Entry Supervisor (or Health and Safety Professional) - Complete the following:

Space ID: 084001
Yes/No Comments/Results
Is an actual or potential hazardous atmosphere the ONLY hazard associated with this confined space?
The entrant will not perform any hot work or use any hazardous chemicals that present a respiratory hazard. (If either or true, refer to permit entry procedures.)
Is the Entry Supervisor trained in operation of the gas monitor in use?
Has a air monitor functional test been performed this shift on the monitor to be used in accordance with the manufacturer's instructions?
Has a ventilation blower in good working condition been set up to ventilate the space? Has the Entry Supervisor calculated the appropriate purge time and allowed the space to be purged of hazardous air contaminants prior to air testing? Does the blower achieve 20 air changes per hour?
Has the atmosphere of the confined space been tested prior to entry? Were results within acceptable limits (Oxygen between 19.5% to 23.5%; Combustible gas less than 10% LEL, Hydrogen Sulfide less than 10 ppm, Carbon Monoxide less than 35 ppm)? (Document air measurements in comments section.)

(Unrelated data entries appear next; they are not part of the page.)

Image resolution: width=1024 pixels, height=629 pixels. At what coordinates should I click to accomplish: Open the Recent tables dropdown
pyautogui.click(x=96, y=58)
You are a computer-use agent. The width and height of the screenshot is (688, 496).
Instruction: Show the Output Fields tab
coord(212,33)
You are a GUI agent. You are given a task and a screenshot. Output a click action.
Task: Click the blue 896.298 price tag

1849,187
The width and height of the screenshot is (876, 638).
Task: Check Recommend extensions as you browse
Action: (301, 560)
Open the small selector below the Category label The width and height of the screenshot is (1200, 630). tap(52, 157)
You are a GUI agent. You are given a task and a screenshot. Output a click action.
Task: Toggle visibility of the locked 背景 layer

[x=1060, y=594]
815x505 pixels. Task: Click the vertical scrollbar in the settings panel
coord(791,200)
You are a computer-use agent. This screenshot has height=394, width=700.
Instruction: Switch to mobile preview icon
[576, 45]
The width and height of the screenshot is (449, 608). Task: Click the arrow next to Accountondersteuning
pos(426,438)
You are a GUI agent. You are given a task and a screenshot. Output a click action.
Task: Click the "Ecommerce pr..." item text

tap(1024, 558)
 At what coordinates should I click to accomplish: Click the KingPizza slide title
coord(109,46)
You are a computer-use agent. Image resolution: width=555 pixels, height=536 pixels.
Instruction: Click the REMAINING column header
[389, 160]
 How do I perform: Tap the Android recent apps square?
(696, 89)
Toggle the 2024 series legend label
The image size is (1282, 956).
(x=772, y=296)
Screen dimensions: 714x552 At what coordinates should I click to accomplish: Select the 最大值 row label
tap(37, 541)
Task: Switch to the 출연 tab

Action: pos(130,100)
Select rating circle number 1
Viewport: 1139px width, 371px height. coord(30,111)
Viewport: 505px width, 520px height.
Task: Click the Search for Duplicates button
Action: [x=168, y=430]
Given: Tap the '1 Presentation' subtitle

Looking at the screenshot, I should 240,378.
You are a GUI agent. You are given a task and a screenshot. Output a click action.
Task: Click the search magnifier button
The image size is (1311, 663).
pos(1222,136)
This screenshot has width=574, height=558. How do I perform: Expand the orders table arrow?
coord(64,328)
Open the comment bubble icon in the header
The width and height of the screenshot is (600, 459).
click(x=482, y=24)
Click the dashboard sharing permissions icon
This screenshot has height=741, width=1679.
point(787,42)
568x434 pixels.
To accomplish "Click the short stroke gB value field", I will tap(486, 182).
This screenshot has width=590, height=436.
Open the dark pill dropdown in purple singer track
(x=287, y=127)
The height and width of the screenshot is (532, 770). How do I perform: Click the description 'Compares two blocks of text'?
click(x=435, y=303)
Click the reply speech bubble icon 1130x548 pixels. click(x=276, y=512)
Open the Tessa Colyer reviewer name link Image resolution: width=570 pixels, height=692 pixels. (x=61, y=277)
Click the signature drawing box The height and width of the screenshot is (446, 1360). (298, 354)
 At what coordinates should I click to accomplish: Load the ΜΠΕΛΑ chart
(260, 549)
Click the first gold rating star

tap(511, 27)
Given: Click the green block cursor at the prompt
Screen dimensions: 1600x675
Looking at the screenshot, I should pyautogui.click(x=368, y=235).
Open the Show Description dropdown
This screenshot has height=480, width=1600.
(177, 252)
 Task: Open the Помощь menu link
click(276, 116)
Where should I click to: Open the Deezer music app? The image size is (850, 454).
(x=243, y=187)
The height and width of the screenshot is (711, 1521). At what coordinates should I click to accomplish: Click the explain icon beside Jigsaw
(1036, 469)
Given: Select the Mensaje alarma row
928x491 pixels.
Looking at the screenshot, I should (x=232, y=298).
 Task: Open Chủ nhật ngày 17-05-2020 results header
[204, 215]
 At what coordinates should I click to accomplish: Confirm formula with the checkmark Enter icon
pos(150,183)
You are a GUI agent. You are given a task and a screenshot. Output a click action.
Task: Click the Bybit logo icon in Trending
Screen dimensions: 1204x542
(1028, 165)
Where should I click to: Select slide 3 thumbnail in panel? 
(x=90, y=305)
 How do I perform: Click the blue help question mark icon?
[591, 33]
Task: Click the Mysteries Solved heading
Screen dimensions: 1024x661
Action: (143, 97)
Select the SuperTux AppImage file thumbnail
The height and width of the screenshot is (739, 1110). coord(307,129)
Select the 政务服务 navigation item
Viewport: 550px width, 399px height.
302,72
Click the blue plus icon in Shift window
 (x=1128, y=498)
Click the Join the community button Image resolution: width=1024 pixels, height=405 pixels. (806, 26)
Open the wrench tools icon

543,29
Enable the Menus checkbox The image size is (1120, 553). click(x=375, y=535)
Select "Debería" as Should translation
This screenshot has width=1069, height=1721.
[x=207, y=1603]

*Entry Supervisor must notify the Office of Environmental Health and Safety of the scheduled entry and alternate procedures prior to entry activities.

If the answer to any of the above question is "No" then alternate entry procedures cannot be used and entry must be performed under permit conditions.

A copy of this certificate must remain at the entry site for the duration of the entry or shift, whichever is shorter. This certificate is considered valid for no greater than 1 shift or 8 hours. A copy of this form must be provided to the UNH Office of Environmental Health and Safety upon completion of entry into the space. The department overseeing the entry is responsible for maintaining a copy of this form on file for a minimum of 1 year.